After the game: the 1882. Barry Kilby brings Andre Gray for his MOTM presentation and the memory this leaves is the unfailing smiling patience of the guy as he stays behind for as long as people want to come up, shake his hand, have programmes signed, take photographs and give him a hug. He was so close to a brilliant hat-trick. The arguments begin as to which of them is the better striker, Gray or Ings: Phil Bird likens him to an early Ian Wright. Only months ago he was in the Conference. The media still likes to label him the £9million striker but whether it was £6million or £9million it was money well spent.

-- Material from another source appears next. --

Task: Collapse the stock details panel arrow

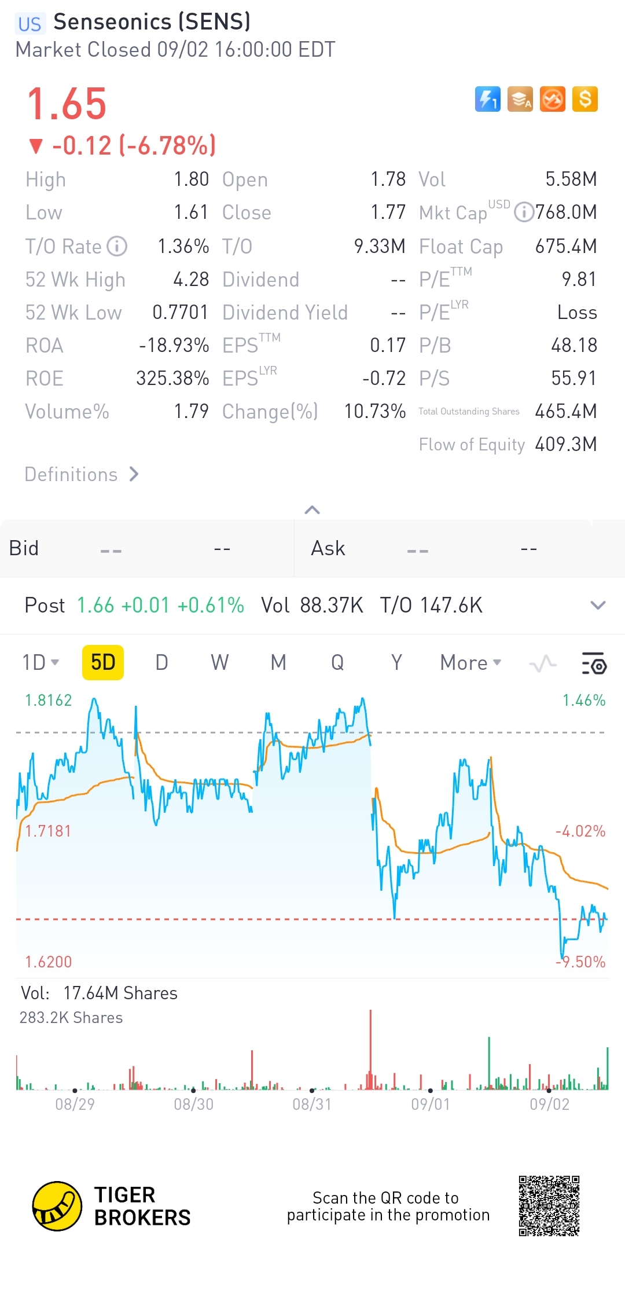Action: [x=313, y=509]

From our normal perch in the upper James Hargreaves we just don’t see how strong these guys are and the punishment they take.

Something else we noticed from these unaccustomed seats was just how Matt Taylor plays with a smile on his face. More than once he looked across to Dyche with a quip and a laugh. Nice teeth we noticed too, the other day. A survey by the University College London undertook a study of footballers’ teeth from eight clubs and discovered that on the whole footballers’ teeth are in a poorer state than those of the general population, including infections and gum disease and this could be affecting their performances on the pitch.

Let’s face it; do any of us concentrate on work if we have a raging toothache? One in five footballers has suffered teeth injuries during a game. 37% of footballers had at least one tooth affected by decay. 75% of footballers needed fillings.  More than 25% were sensitive to hot or cold drinks.

A great night then and a worthy win. It’s the best we’ve played this season said Sean D. Someone came up with the headline or strapline, Fulham beaten by two shades of Gray and a Matt finish. Whoever thought of that deserves a bonus.